The body mass index (BMI) is the metric currently in use for defining anthropometric height/weight characteristics in adults and for classifying (categorizing) them into groups. The common ...interpretation is that it represents an index of an individual’s fatness. It also is widely used as a risk factor for the development of or the prevalence of several health issues. In addition, it is widely used in determining public health policies.The BMI has been useful in population-based studies by virtue of its wide acceptance in defining specific categories of body mass as a health issue.
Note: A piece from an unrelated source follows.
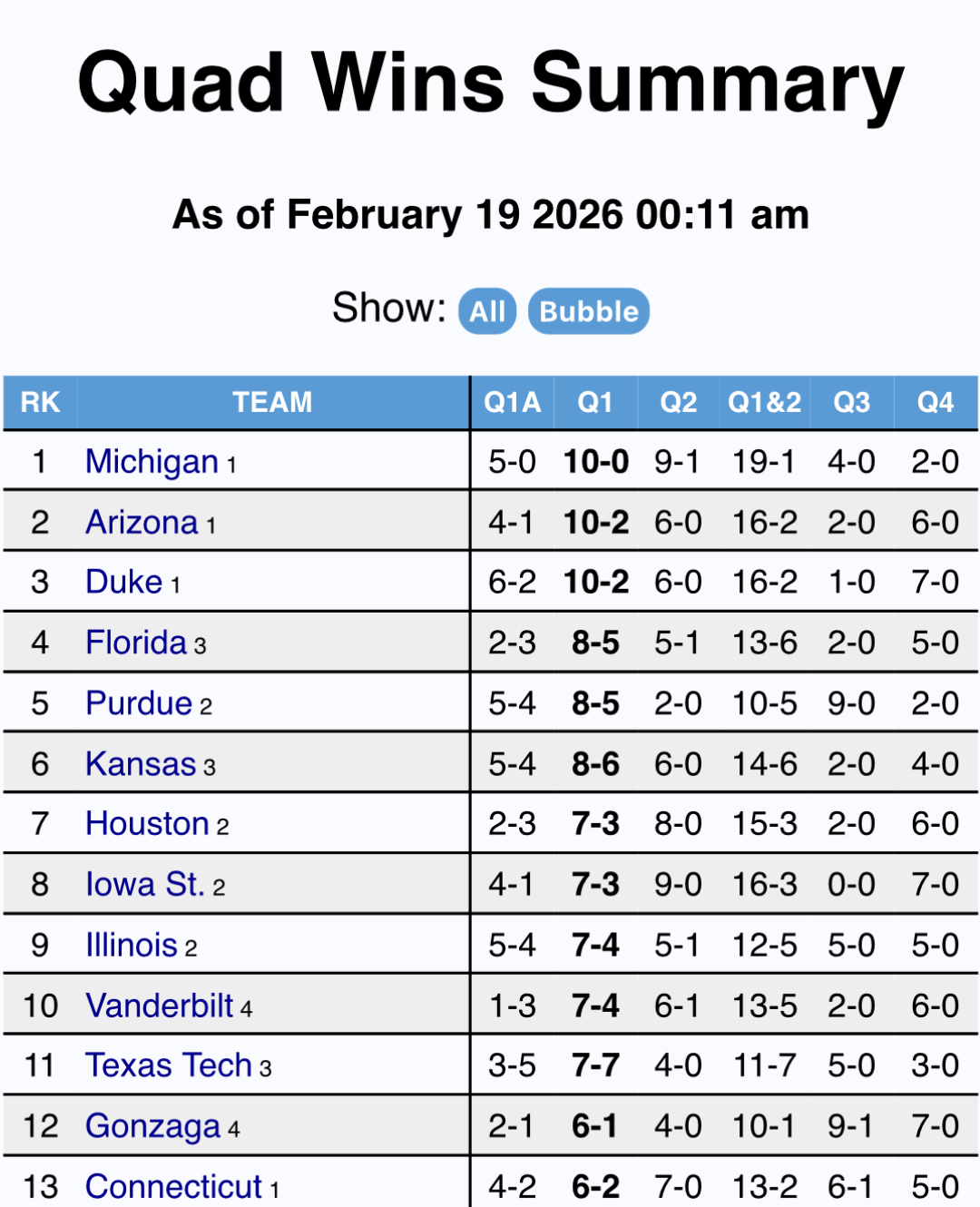Click the Iowa St. team link
The width and height of the screenshot is (980, 1207).
[145, 884]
However, it is increasingly clear that BMI is a rather poor indicator of percent of body fat. Importantly, the BMI also does not capture information on the mass of fat in different body sites. The latter is related not only to untoward health issues but to social issues as well. Lastly, current evidence indicates there is a wide range of BMIs over which mortality risk is modest, and this is age related. All of these issues are discussed in this brief review.